Retired U.S. Air Force Lt. Gen. Tom McInerney explained his view of how Sadr may be actually working to strengthen the Iranian hold over Iraq.
“What you’re seeing right now is that (radical Shiite cleric) Moqtada al-Sadr is responsible for creating a greater wedge when the current Iraq prime minister wanted to make Iraq more independent from Iran,” McInerney told WND and Radio America.
“You have a combination of Iranian Shiite and Iraqi Shiite competing as to who controls the government and who controls Iraq. That’s the bottom line of what’s going on over there right now,” he added.
Many critics of the Obama administration’s policies in Iraq, including the withdrawal of U.S. forces, point out the similarities of how the U.S. has created power vacuums the Iranian regime has been eager to fill and expand its influence in an effort to build a perception throughout the region that Iran was a powerful force, when in fact its holds over Iraq, Syria and Yemen have become more precarious.
That policy of appeasing the Iranian regime has been contrasted during the presidential campaign Donald Trump and Hillary Clinton’s more hawkish views on Iran, especially holding the regime accountable for its behavior in the areas of human rights and sponsorship of terrorism.
The fact that both candidates may end up being the presumptive nominees this fall has forced the Iran lobby to step up its campaign to influence the election debate, especially aiming key messages at the Clinton campaign in the hopes of convincing it to follow through on Obama administration policies that have grown lenient on the Iranian regime.
Proponents of U.S.-Iran diplomacy have voiced concern in the past over the fate of relations between the two countries if (Clinton) succeeds Obama. “I am worried about her instinct,” Trita Parsi the head of the National Iranian American Council, told The Huffington Post in January. “She is far too inclined to think that only pressure works.”
Clinton vowed in a speech in September 2015:
“I will build a coalition to counter Iran’s proxies, particularly Hezbollah. . . . Beyond Hezbollah, I’ll crack down the shipment of weapons to Hamas and push Turkey and Qatar to end their financial support.

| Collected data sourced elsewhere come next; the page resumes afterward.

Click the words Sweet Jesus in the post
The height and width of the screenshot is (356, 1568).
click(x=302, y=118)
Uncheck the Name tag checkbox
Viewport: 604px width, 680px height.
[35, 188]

I’ll press our partners in the region to prevent aircraft and ships owned by companies linked to Iran’s Revolutionary Guard from entering their territories and urge our partners to block Iranian planes from entering their airspace on their way to Yemen and Syria. Across the board, I will vigorously enforce and strengthen if necessary the American sanctions on Iran and its Revolutionary Guard for its sponsorship of terrorism, its ballistic missile program, and other destabilizing activities. I’ll enforce and strengthen if necessary our restrictions on sending arms to Iran and from Iran, to bad actors like Syria. And I’ll impose these sanctions on everyone involved in these activities, whether they’re in Iran or overseas. This will be a special imperative as some of the U.N. sanctions lapse, so the U.S. and our partners have to step up. . . .”
We can hope she continues on that track and ignores the entreaties of Parsi and his ilk from the Iran lobby.